Bio-chemical plant considering Sarnia for $500M US build

BioAmber has taken out an option on land at TransAlta’s Bluewater Energy Park as a potential site for a second bio-chemical plant.

The Montreal-based company is producing bio-succinic acid, a building block chemical made from corn syrup, at a $141-million plant it opened last year at the Lanxess Bio-Industrial Park on Vidal Street in Sarnia.

The TransAlta site is just down the road on land that was once home to a Dow Chemical plant in Sarnia.

BioAmber CEO Jean-Francois Huc said during a year-end financial results conference call this week that the company has secured an option on a parcel of land at TransAlta, “in close proximity to the power plant,” allowing “behind the fence” access to electricity and steam.

TransAlta operates a natural gas-powered electricity plant at the site, and supplies steam and electricity to several local industries.

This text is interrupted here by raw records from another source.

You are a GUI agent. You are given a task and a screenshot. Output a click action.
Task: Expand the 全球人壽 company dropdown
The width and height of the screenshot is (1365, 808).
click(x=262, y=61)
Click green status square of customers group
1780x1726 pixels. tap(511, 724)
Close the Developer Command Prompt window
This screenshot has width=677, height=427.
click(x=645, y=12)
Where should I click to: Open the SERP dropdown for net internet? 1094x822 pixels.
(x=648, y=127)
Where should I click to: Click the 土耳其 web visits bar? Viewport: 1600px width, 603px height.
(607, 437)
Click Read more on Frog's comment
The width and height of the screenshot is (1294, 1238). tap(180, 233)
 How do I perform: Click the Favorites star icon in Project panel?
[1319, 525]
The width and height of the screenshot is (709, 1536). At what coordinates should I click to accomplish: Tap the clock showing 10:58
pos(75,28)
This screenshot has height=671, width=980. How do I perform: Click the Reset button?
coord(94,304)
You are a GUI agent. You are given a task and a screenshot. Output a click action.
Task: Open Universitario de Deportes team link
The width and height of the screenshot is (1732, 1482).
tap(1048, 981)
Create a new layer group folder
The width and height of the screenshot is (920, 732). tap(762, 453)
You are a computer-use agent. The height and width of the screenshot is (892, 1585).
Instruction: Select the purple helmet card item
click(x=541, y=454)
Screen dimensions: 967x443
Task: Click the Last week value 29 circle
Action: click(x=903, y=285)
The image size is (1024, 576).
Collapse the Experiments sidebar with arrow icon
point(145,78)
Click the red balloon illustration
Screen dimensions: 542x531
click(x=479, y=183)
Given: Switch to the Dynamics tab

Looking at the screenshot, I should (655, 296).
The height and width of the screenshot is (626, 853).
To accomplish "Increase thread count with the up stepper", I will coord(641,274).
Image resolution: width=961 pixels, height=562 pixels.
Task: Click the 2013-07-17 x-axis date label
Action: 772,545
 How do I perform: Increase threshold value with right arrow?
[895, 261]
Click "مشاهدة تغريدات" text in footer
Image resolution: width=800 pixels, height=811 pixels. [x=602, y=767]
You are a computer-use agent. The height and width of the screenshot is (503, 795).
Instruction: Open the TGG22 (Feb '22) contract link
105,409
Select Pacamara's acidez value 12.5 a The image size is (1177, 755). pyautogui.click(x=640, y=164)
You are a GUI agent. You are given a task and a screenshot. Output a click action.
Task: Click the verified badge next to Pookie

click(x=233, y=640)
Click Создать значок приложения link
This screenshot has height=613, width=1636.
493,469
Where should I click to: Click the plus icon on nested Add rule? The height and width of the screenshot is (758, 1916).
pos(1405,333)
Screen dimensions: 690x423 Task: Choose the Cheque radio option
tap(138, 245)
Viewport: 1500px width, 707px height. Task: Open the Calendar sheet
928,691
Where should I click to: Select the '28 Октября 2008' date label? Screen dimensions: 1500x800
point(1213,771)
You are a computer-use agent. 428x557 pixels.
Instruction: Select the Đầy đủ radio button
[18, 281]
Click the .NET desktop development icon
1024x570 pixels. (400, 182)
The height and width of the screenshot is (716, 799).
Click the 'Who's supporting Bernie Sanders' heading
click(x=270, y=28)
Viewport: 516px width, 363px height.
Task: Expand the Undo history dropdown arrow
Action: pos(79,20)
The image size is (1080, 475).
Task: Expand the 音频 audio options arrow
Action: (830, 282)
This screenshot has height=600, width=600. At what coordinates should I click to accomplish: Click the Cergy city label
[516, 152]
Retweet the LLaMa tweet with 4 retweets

It also offers electricity at lower prices to its energy park tenants by avoiding transmission and other costs typical charged when taking power from the province’s electricity grid.

While it was completing work on the Sarnia bio-succinic acid facility, the company’s first commercial-scale plant, BioAmber said it was making plans for a second, and looking at sites in Sarnia and the U.S.

In a recent filing to the U.S. Securities and Exchange Commission, BioAmber said the second plant is expected to cost approximately $500 million US to build, and “would be commissioned in late 2018 assuming we achieve a financial close in late 2016.”

According to the filing, an agreement with Vinmar would see that company take a 10-per-cent equity stake in the new plant. BioAmber is also seeking other minority equity partners, as well as government support in the form of low-interest loans and loan guarantees.

BioAmber received $52-million in federal and provincial government loans and grants for its first Sarnia plant.

The second plant it wants to build would produce approximately 200,000 metric tons annually of bio-succinic acid, with the majority converted into butanediol and tetrahydrofuran used to make engineering plastics, polyurethanes, biodegradable polyesters, spandex and other specialty chemicals.

“We’re very much focused on plant one, but we do have our second site location down to just a few sites,” Huc said.

“The one in Canada is on TransAlta property, less than a mile from our current facility in Sarnia.”

The U.S. sites are in Louisiana and Iowa, he said.

“It typically takes six to 12 months to get a new plant operating smoothly, and it can be longer for a first-of-kind technology,” Huc said.

“So, we are very pleased with the progress we made in Sarnia during the fourth quarter.”

BioAmber employs 60 people at its Sarnia plant.

“The fact that we started to produce and sell product within two months of starting up the plant is a tremendous achievement,” Huc said.

It was announced earlier this year that BioAmber’s partner in the Sarnia plant, Mitsui and Co., has invested an additional $25 million in the venture, increasing its stake from 30 per cent to 40 per cent.

“Looking ahead to 2016, we are confident that we will leverage our success to date, and continue to ramp up production and sales,” Huc said.

TransAlta’s Bluewater Energy Park is also where London-based Comet Biorefining recently announced it plans to open a plant by 2018 that will convert corn stalks and leaves, as well as wheat straw, into dextrose sugar for use in making biochemicals and fuels.